Methodology-dependent performance of serum HBV RNA in predicting treatment outcomes in chronic hepatitis B patients.

机构信息

State Key Laboratory of Organ Failure Research, Guangdong Provincial Key Laboratory of Viral Hepatitis Research, Department of Infectious Diseases, Nanfang Hospital, Southern Medical University, Guangzhou, China.

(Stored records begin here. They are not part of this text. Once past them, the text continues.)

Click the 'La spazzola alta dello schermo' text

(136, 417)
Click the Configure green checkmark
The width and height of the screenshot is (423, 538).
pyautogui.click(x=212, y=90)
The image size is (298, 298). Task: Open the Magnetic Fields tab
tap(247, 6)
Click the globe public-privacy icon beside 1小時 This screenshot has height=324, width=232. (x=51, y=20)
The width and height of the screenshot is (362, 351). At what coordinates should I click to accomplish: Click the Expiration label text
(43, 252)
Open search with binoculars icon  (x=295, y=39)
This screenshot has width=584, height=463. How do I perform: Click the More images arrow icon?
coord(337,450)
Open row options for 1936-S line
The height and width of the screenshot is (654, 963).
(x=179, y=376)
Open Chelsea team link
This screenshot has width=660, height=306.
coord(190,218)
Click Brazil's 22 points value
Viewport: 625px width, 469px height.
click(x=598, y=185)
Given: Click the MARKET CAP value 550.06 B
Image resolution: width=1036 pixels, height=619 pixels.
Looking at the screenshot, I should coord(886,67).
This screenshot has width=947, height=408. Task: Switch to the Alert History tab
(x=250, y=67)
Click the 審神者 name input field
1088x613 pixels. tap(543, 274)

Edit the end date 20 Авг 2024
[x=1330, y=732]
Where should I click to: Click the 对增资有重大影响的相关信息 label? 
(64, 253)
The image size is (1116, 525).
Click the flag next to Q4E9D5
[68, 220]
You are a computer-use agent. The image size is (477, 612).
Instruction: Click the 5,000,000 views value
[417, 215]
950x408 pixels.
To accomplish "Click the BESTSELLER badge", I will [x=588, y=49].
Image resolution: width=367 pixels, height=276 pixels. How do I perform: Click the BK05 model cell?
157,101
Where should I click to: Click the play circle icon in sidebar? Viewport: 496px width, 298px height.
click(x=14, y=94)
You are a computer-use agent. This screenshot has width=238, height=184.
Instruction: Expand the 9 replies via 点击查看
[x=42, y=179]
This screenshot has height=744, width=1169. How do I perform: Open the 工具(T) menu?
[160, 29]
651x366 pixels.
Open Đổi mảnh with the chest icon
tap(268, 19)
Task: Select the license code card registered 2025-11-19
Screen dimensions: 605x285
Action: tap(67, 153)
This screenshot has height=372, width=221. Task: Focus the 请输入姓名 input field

State Key Laboratory of Organ Failure Research, Guangdong Provincial Key Laboratory of Viral Hepatitis Research, Department of Infectious Diseases, Nanfang Hospital, Southern Medical University, Guangzhou, China.

出版信息

Antiviral Res. 2021 May;189:105037. doi: 10.1016/j.antiviral.2021.105037. Epub 2021 Mar 10.

Abstract

BACKGROUND

Whether different serum HBV RNA detection assays can consistently predict treatment outcomes in patients with chronic hepatitis B remains controversial.

METHODS

We enrolled 188 patients who had stopped nucleos(t)ide analogues (NAs) (STOP cohort-1, -2) and 78 receiving entecavir (ETV) therapy (ETV cohort) and used double-target (targeting both 5' and 3' ends of the HBV pregenome RNA [DT-RNA]) and three single-target (targeting the S-region [S-RNA], X-region [X-RNA], and poly-A tail of HBV RNA [PolyA-RNA]) assays to predict treatment outcomes.

RESULTS

In STOP cohorts, DT-RNA, S-RNA and X-RNA at NAs cessation showed higher predictive powers for clinical relapse (time-dependent areas under the curve [AUCs] for years 1, 2, 3, and 4 ranged between 0.724 and 0.772 in cohort-1, and between 0.741 and 0.824 in cohort-2) than the PolyA-RNA (AUCs between 0.604 and 0.611 in cohort-1; and between 0.530 and 0.584 in cohort-2). The predictive power for 2-year HBeAg loss of the four targeted RNAs in the ETV cohort at 6 months were similar (AUCs, 0.848, 0.838, 0.825, and 0.801), and superior to that of the HBV DNA level at 6 months (AUC, 0.721).

CONCLUSION

The outcome prediction performance of serum HBV RNAs is methodology-dependent. PolyA-RNA detection was not recommended to predict off-treatment relapses.

摘要

背景

不同的血清 HBV RNA 检测方法是否能一致预测慢性乙型肝炎患者的治疗结局仍存在争议。

方法

我们纳入了 188 例停止核苷(酸)类似物(NAs)治疗的患者(STOP 队列-1、-2)和 78 例接受恩替卡韦(ETV)治疗的患者,并使用双靶(靶向 HBV 前基因组 RNA 的 5'和 3'末端[DT-RNA])和三种单靶(靶向 S 区[S-RNA]、X 区[X-RNA]和 HBV RNA 的 poly-A 尾[PolyA-RNA])检测方法来预测治疗结局。

结果

在 STOP 队列中,NA 停药时的 DT-RNA、S-RNA 和 X-RNA 对临床复发的预测能力较高(第 1、2、3 和 4 年的时间依赖性曲线下面积[AUCS]在队列-1 中为 0.724 至 0.772,在队列-2 中为 0.741 至 0.824),高于 PolyA-RNA(AUCS 在队列-1 中为 0.604 至 0.611,在队列-2 中为 0.530 至 0.584)。在 ETV 队列中,6 个月时四种靶向 RNA 预测 2 年 HBeAg 丢失的能力相似(AUCS 分别为 0.848、0.838、0.825 和 0.801),优于 6 个月时的 HBV DNA 水平(AUCS 为 0.721)。

结论

血清 HBV RNA 的结局预测性能取决于方法学。不建议使用 PolyA-RNA 检测来预测停药后复发。